Costs for raw materials like copper and lumber soared when producers couldn’t ramp back up fast enough to meet the pent-up surge in demand when Covid-19 lockdown restrictions eased. Labor costs have risen, a function both of a tighter job market and precautionary regulations around capacity and social distancing at construction sites. And lengthy shutdowns of local government offices in many parts of the country meant developers faced long waits to fulfill regulatory requirements.

“It added a little bit more sand into the gears and delayed the processing of some of the permits and inspections,” Nothaft said.

Along with materials and labor, the availability and cost of land is a significant roadblock for builders.

“Getting land for new development is absolutely key and looking at the big, long-term picture, that’s the major constraint,” Wachter said. “Available land for development where there are jobs, or infrastructure to get to jobs, is limited.”

“On top of that, you have a lot of local land use restrictions that make it more difficult to build higher density development,” Murphy said.

This is a double whammy on the demand side, he added: “There’s an affordability that comes with density, and in a lot of America, you can’t build that kind of housing. This just makes it harder for the market to supply this housing en masse.”

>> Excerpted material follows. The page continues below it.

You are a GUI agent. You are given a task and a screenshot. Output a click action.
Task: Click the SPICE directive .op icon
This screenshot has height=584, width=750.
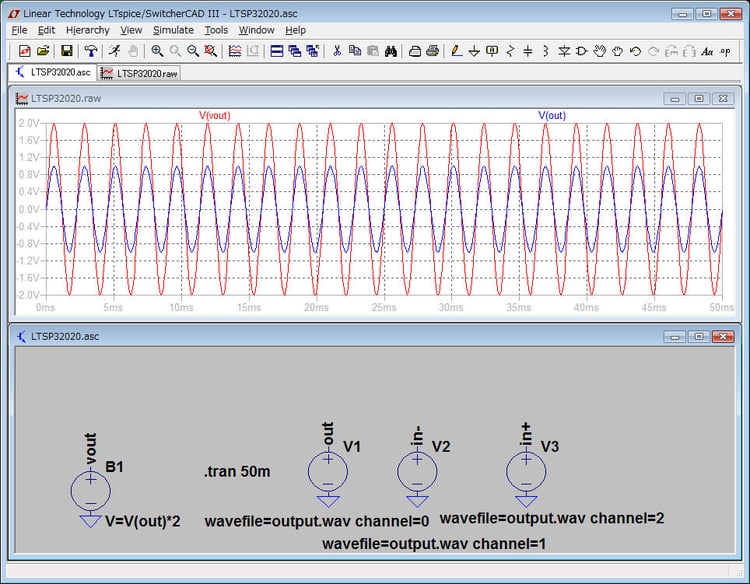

Experts say there is one sense in which the pandemic may have generated an unexpected silver lining that could relieve some of the pressure: With more workers asking — or demanding — to work remotely, demand for homes in and around expensive metro areas could ease a bit as people seek out smaller cities with lower costs of living.

“If we see a substantial increase in the proportion of the workforce working remotely, then I think we’re going to continue to see some of this shift to single-family and this shift not just to suburban but to the outer edges of metro areas,” Nothaft said. “When you sever that link between where you live and where you work, then that gives you a lot of flexibility on where you locate.”